DEV Community

Cover image for The Ultimate Guide to Getting Started in Data Science.
Naftal Rainer
Naftal Rainer

Posted on

The Ultimate Guide to Getting Started in Data Science.

Data Science is an inter-disciplinary field whose true foundation lies in Mathematics, Computer Science and Business.
This makes it a broad discipline with a fast growing track in recent years.
Inter-disciplinary Fields >Image by towards data science.

The definition of data science has varied with the advancement in technology from company to company over time.

There is no definite path for getting started in Data Science because all it takes is the desire to pursue and the will to get started after which passion and commitment will drive you to success which is the end game for any learning activity.

Multi device connectivity >Big data era by promptcloud.com

In the current data era, zillions of data is generated and shared across different devices in different formats hence the need for data science which enables people to harness and get insights from these data with one main objective of decision making; data-based decision making which implies making decisions that are supported and backed up with data as evidence. (The opposite would be intuition-based decision making).

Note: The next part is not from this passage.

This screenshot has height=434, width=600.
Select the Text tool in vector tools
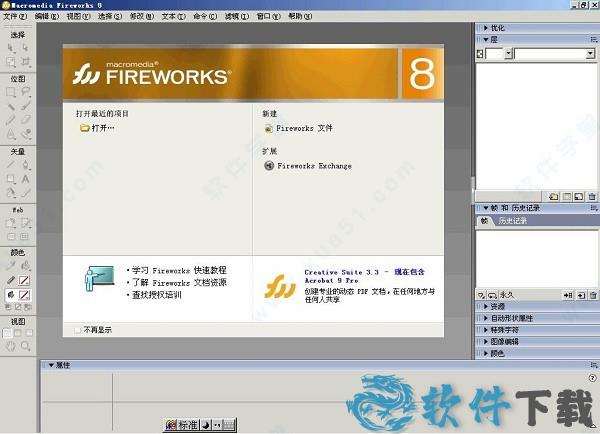coord(26,179)
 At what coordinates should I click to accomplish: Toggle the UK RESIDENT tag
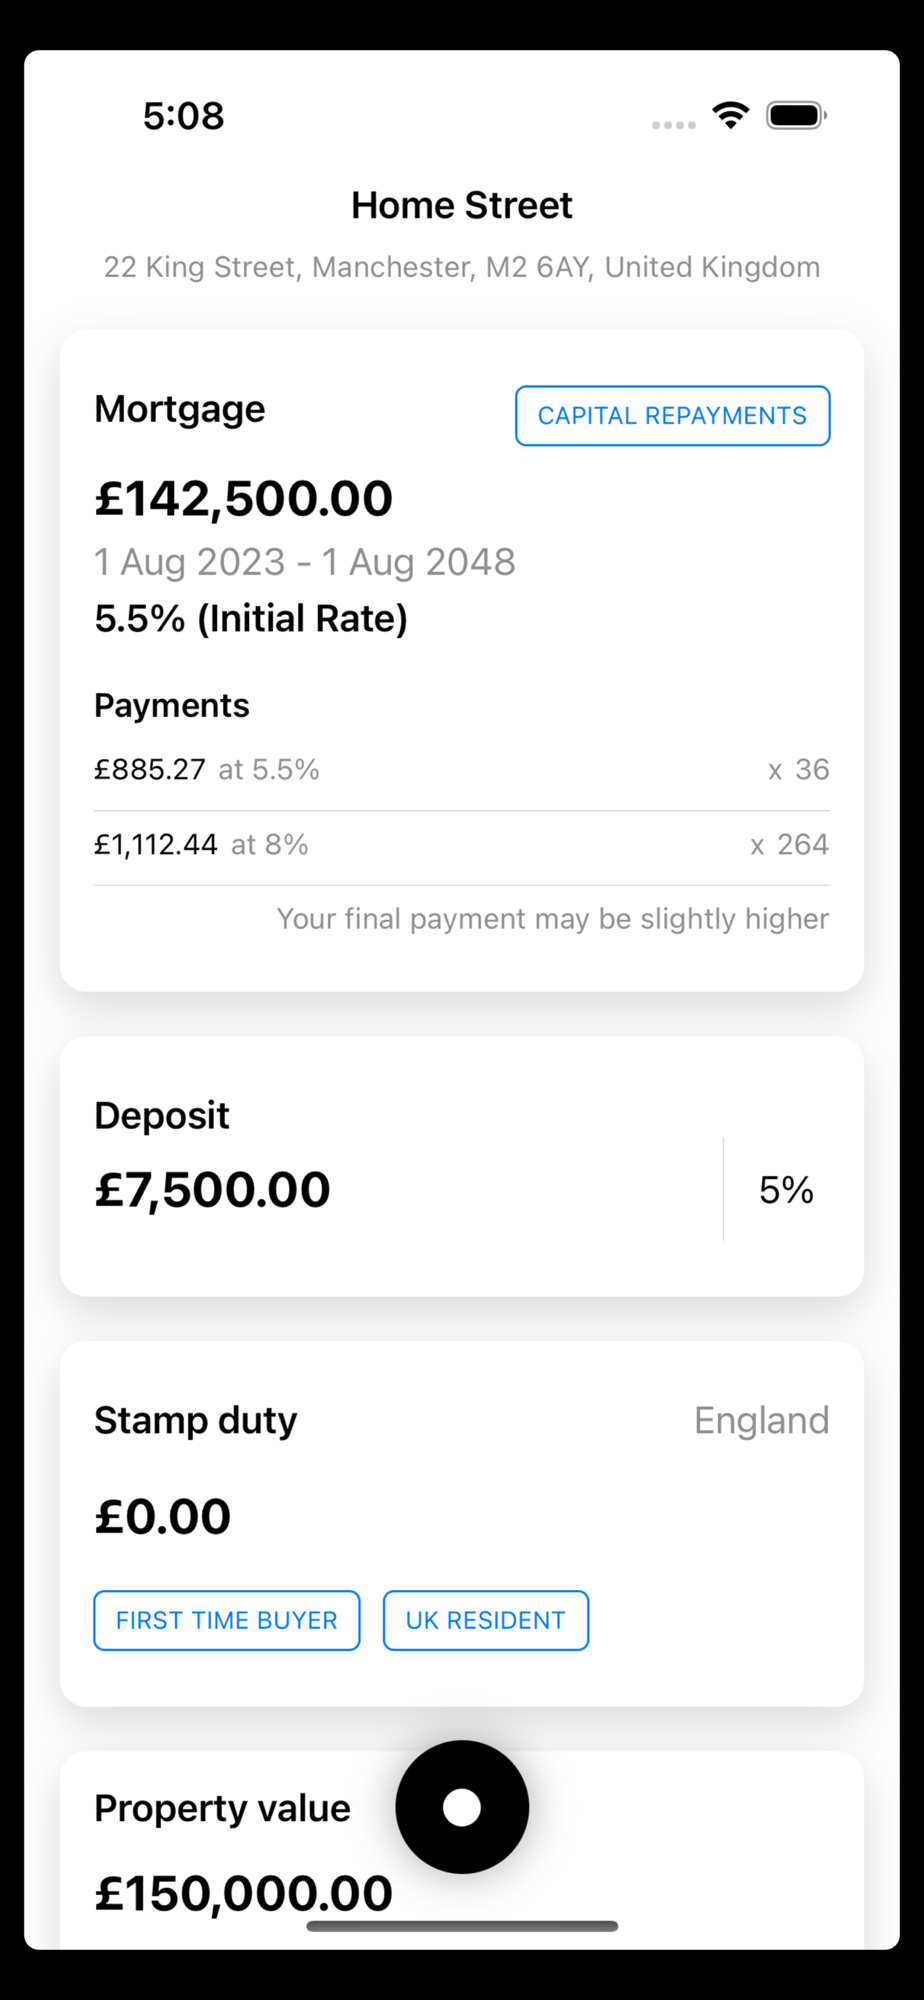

As a beginner in this field, one is always confused about what to learn or where to begin. This is a major setback especially to the self taught programmers(data scientist) who may end up wasting a lot of time or resources before getting to the right track and worst of all he/she may hit a dead end and give up which should not be the case when there's proper guidance and mentorship.
This article gives a basic road map to acquiring skills that are super relevant in the field of data science as listed below:

1.) Mathematics and statistics.

Mathematics is said to be the backbone of modern civilization and a remarkably efficient source of new concepts and tools to understand the β€œreality”.
Therefore mathematics is applicable to every dimension of our daily life. Some mathematical aspects come in handy when manipulating data. This is the stage where one needs to familiarize with the following:

  1. Linear Algebra Concepts: such as vectors and matrices, linear combinations, linear dependence and independence, matrix transformations, inverse and transpose of a matrix.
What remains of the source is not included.